For Budget 2020, the total of RM30.6 billion as compared to RM28.7 billion under 2019, has been allocated for healthcare; an increase of 6.6%.  FOMCA fully supports the increasing investment in public healthcare. Further, it fully supports the continuing strengthening of public healthcare.  With this increasing investment, more hospitals can be built as well as health and dental clinics can be upgraded.  Currently, the public hospitals have about 16,000 bed shortages. The increase in allocation could help to reduce the bed shortages in government hospitals, enabling more patients who need critical treatment to be warded.

However, one of the greatest limitations in public hospitals is the shortage of specialists. Currently about 30% of specialists and 45% of doctors serve 65% of the population in public hospitals.  The rest of the specialists and doctors serve about 25% of the patients in private hospitals.  Certainly it is more lucrative to serve in private rather than the public service.  Further, there are some specialised areas in which there is an acute shortage of specialists in public hospitals for example in areas of nephrology and neurology.  Thus it is proposed that government should take active measures to train and recruit specialists for the public sector. More importantly, there needs to be better measures to ensure that trained and specialised doctors continue to serve in the public service. Healthcare is an essential service, special measures to keep specialists in the public service should be supported.

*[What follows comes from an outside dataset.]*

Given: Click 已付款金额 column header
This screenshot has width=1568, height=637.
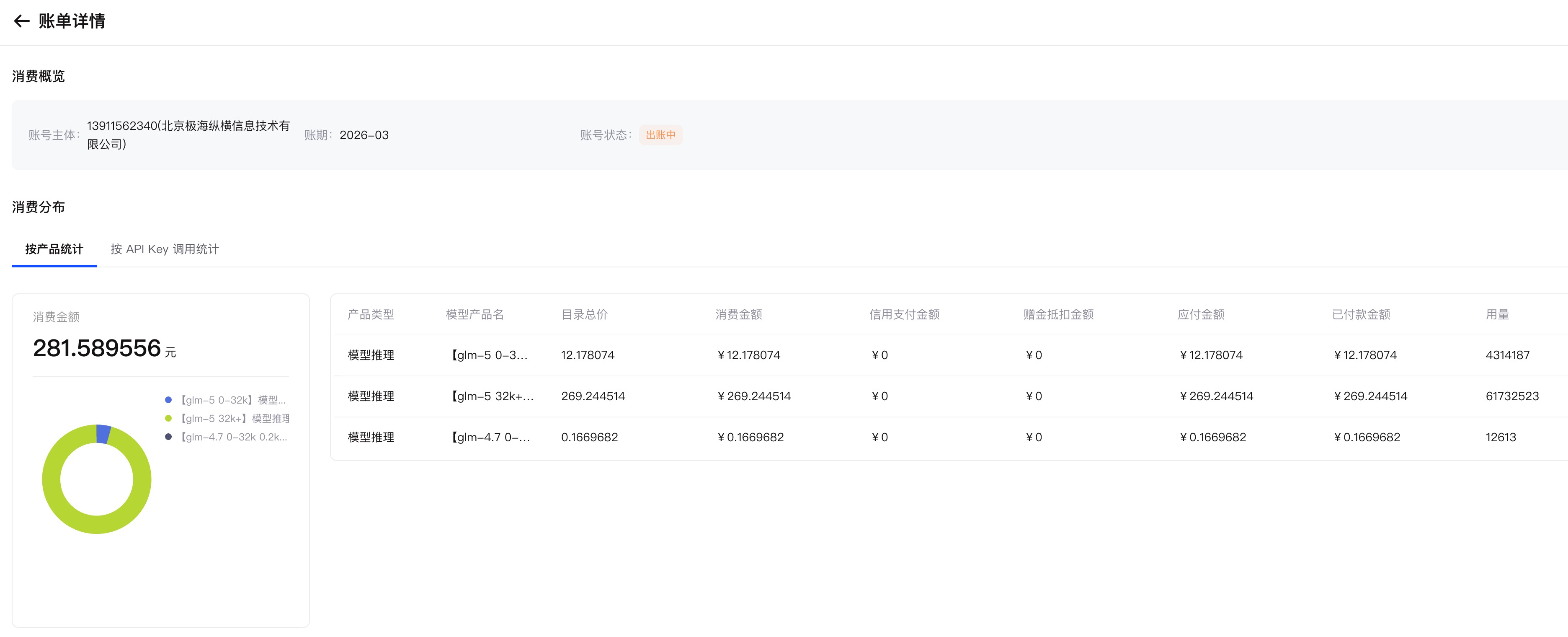Looking at the screenshot, I should tap(1361, 314).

In addition, to ease the burden of the public healthcare services, government should play a robust role in regulating the private sector.  Private healthcare is exorbitantly expensive.  Prices are not regulated, thus consumers end up paying a hefty sum they can ill-afford for treatment. What is worse, many consumers do not have medical insurance. In fact, 38% of consumers pay their hospital bills by out-of-pocket expenses, considered the most risky form of payment. Out of pocket payments have risen from RM 2.93 billion in 1997 to RM 17.44 billion in 2013, a rise of about 29% per year. Further, medical insurance premiums have been skyrocketing, making it unaffordable to low and middle income consumers. For a start, FOMCA suggests greater transparency in pricing by the private hospitals so that consumer make an informed decision when choosing private treatment as well as be well aware of the potential costs.

Some of the major private hospital chains are government linked companies or GLCs. As hospitals directly or indirectly owned by government, their first priority should be to the rakyat not to the investors. Unfortunately, currently they appear to be more interested in making profits rather than providing services to the rakyat, especially the low and middle income. FOMCA suggests that GLC hospitals have a wing for the rakyat, where they provide services at basic level, certainly charging more than public hospitals but not as much as private hospitals. This would certainly ease the burden of the public healthcare system while providing an alternative healthcare system for those who cannot afford private hospitals but can still afford to pay to get their treatments faster.

With relation to the MySalam system, FOMCA certainly appreciates the extension of the coverage to increase the age of those who qualify from 55 to 65 as well to include those whose incomes are below RM 100,000.  However, as a project of the Government which espouses universal healthcare coverage, it should enable all patients, with those incomes below the threshold incomes, for participation and not exclude those with pre-conditions and those aged 65 and above. Insurance companies excludes people, the government should not.